Looking at the words of the statute, I see no reason to narrow them to their transitive meaning. A person can violate section 1505 by corruptly (i.e. acting in a manner inconsistent with a legal duty) obstructing, influencing, or impeding a congressional inquiry; a person can violate the statute by using threats in a manner that obstructs, influences, or impedes a congressional inquiry; and a person can violate the statute by using force to obstruct, influence, or impede a congressional inquiry. None of these uses is inconsistent with the statute and none involves a defendant influencing another person to violate his legal duty in a manner that obstructs a congressional inquiry. The majority concludes that the statute favors only a transitive reading because the other terms, “by threats,” “by force” and “by threatening letter or communication,” are all transitive and take as their object a natural person. See Maj.Op. at 379. I cannot imagine, however, that Congress meant to prohibit attempts to obstruct justice by influencing someone else to violate a legal duty, but did not mean to prohibit attempts to obstruct justice by violating one’s own legal duty.

Since I believe that section 1505 is clear on its face, there is no need to look to any legislative history. I note, however, that nothing in the legislative history is inconsistent with using the intransitive definition of “corruptly” given by this court in North I: acting with “the intent to obtain an improper advantage for [onejself or someone else, inconsistent with official duty and the rights of others.” See North I, 910 F.2d at 881-82.

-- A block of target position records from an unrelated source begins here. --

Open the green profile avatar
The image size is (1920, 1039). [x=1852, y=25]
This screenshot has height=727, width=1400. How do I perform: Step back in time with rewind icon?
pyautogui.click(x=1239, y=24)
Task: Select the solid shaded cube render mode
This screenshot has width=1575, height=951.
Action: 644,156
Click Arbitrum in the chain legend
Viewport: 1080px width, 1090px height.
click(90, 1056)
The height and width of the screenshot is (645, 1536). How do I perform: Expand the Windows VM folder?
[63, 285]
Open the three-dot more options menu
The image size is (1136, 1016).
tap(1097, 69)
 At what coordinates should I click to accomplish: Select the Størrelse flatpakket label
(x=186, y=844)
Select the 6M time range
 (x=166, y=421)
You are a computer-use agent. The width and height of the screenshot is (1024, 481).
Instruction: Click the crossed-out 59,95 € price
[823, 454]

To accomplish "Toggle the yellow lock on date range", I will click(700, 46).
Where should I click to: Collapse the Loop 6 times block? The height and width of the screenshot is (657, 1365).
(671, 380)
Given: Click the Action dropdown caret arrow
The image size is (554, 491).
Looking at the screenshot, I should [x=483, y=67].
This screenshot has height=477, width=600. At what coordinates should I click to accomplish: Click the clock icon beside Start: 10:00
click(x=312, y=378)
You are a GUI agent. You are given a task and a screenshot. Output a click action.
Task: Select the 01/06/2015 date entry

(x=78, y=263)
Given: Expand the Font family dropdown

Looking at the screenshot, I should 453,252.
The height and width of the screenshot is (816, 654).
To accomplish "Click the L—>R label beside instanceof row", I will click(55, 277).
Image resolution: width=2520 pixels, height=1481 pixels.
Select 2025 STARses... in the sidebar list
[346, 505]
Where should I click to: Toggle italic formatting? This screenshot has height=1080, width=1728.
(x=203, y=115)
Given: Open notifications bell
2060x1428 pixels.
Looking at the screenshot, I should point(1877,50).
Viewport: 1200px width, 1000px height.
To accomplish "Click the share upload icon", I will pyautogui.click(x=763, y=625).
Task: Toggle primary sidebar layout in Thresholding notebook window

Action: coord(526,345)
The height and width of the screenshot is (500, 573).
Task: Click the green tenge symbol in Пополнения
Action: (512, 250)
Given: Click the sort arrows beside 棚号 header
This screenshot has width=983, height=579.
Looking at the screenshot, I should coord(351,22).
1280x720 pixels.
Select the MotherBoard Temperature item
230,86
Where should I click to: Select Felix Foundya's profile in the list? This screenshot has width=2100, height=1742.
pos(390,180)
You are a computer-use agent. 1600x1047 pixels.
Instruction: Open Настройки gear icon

The 1940 predecessor to section 1505 contained two clauses: clause [1] addressed efforts to “corruptly ... influence, intimidate, or impede any witness in any proceeding pending before ... Congress;” *392clause [2] addressed efforts to “corruptly ... influence, obstruct, or impede [a] the due and proper administration of the law ... or [b] the due and proper exercise of the power of inquiry [in a proceeding before Congress].” See Act of January 13, 1940, ch. 1, § 135(a), 54 Stat. 13 (1940). In light of the first clause, which criminalized attempts to induce a witness to violate his legal duty, the second clause, which contains the wording now in section 1505, would be superfluous if it was construed as the majority would construe it. Furthermore, it is absurd to point, as the majority does, to Senator O’Mahoney’s statement that the bill did not intend to restrict the rights of witnesses appearing before Congress, see Maj.Op. at 381 (citing 84 Cong. Rec. at 10526 (1939)), as evidence that the bill did not intend to criminalize a witness’s violation of his legal duty. A witness has never had the right to violate his legal duty — especially his duty not to lie.

Today the witness protection provisions in the first clause of the 1940 statute are found in section 1512 along with the witness protection provisions that existed in an earlier version of section 1505. See 18 U.S.C. § 1512. Again, nothing in the history behind section 1512 directly addresses the meaning of the term “corruptly” in section 1505. As the majority notes, section 1512 does not criminalize attempts by the witness to mislead Congress himself, see Maj.Op. at 383; it seems clear to me that the term “corruptly” in Section 1505 does.

Recent decisions of this court have made the special prosecutor’s path a most difficult one. In re Sealed Case, 838 F.2d 476 (D.C.Cir.1988) told him that he was unconstitutional. After the Supreme Court reassured him that he was not, Morrison v. Olson, 487 U.S. 654, 108 S.Ct. 2597, 101 L.Ed.2d 569 (1988), he was roadblocked by the new variations on Kastigar set forth in this court’s North decisions. Today this court unfairly decides that even though the proper Kastigar standards were not enunciated until after the trial in this case, the special prosecutor will not get a chance to apply them. I dissent.